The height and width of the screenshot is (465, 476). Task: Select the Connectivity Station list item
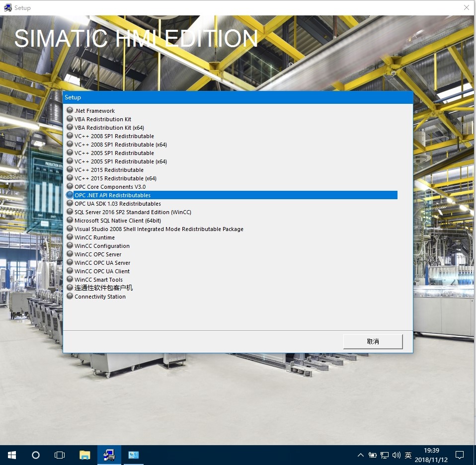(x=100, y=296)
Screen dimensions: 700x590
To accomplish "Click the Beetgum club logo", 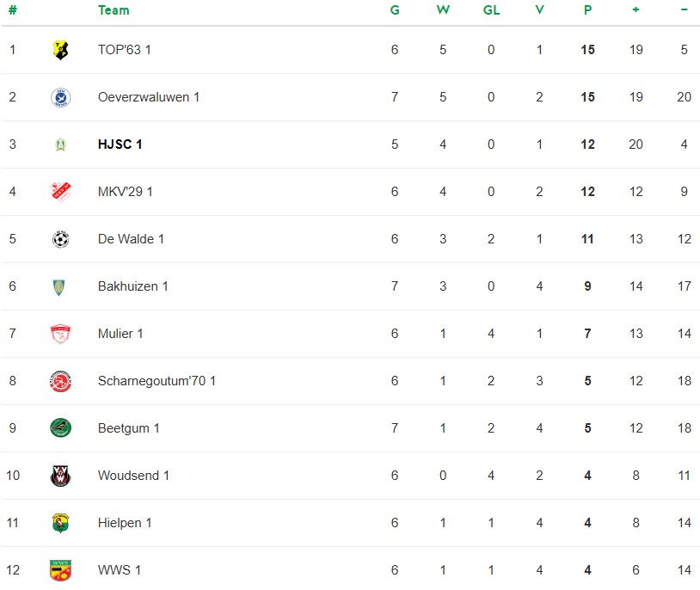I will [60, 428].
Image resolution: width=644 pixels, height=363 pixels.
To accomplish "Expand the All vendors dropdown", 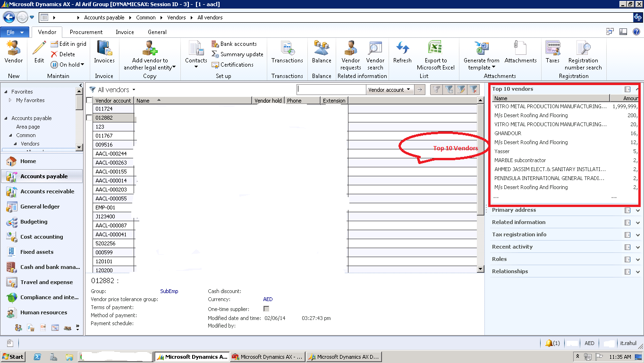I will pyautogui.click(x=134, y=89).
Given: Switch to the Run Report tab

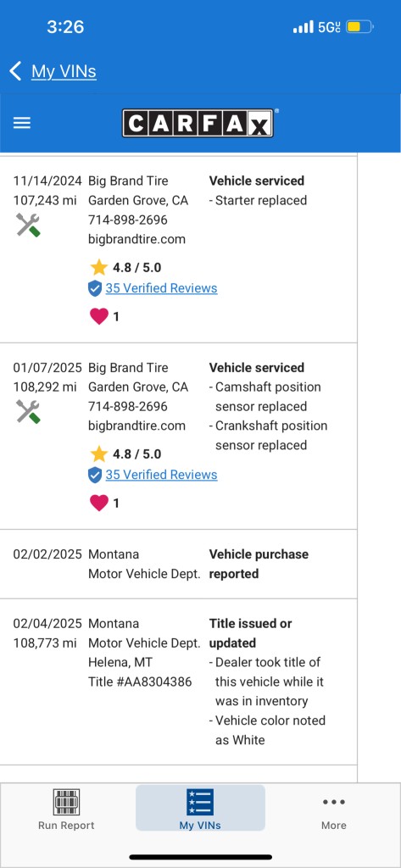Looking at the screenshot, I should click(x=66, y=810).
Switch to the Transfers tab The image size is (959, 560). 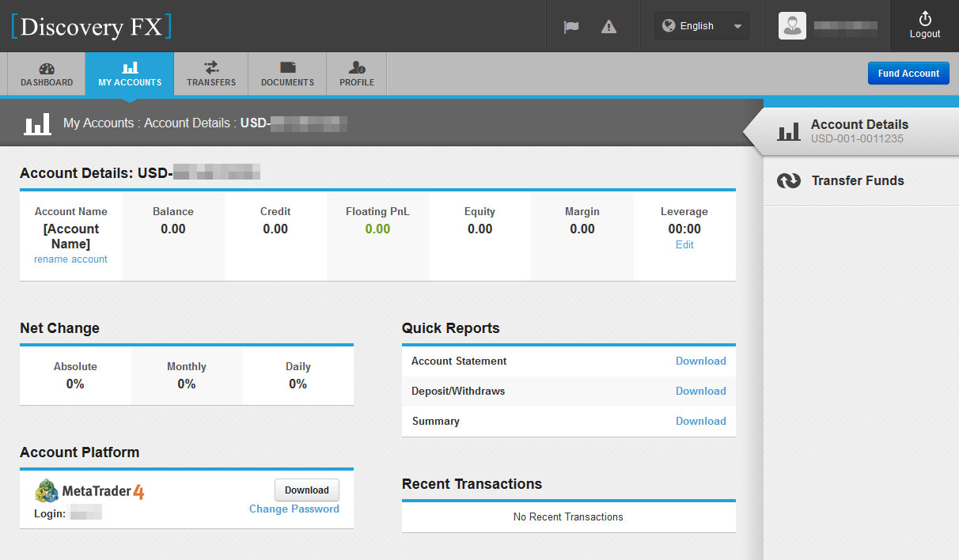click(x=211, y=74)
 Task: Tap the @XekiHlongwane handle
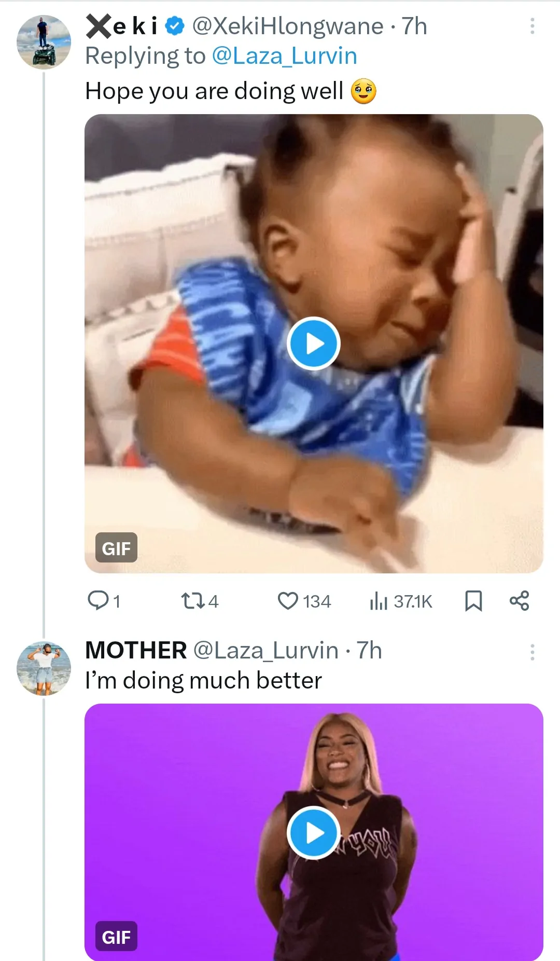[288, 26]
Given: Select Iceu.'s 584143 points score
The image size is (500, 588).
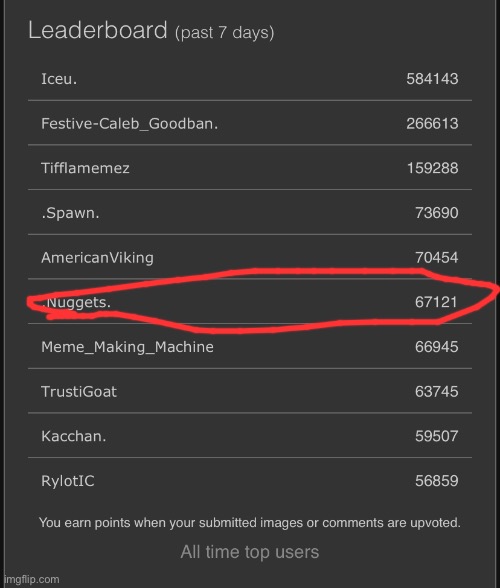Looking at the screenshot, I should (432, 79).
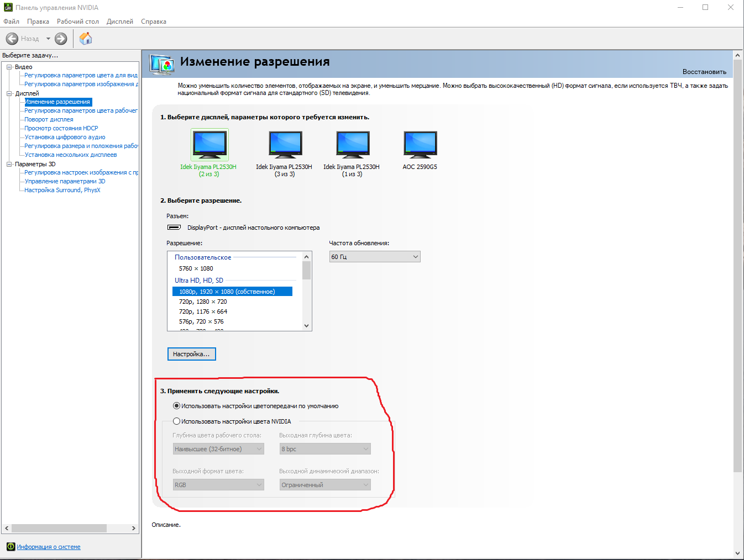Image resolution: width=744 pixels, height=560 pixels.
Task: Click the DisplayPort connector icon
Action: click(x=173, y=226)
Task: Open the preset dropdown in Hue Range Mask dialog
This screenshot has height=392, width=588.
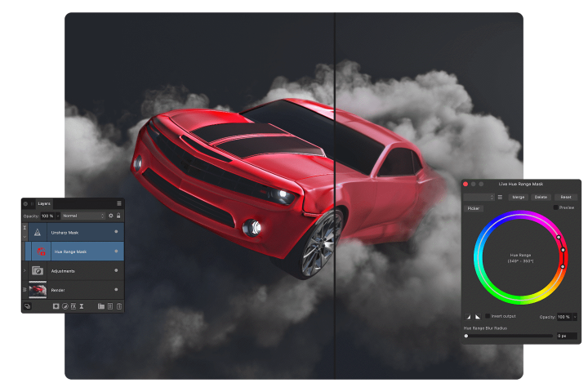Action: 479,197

######

* REQUIRED ACTION *
Give back, word for word, the lines from the one containing "Task: Open the" through the last line of the listing above; include both ends and exclude the pictures.

* WRITTEN ANSWER *
Task: Open the preset dropdown in Hue Range Mask dialog
This screenshot has height=392, width=588.
Action: 479,197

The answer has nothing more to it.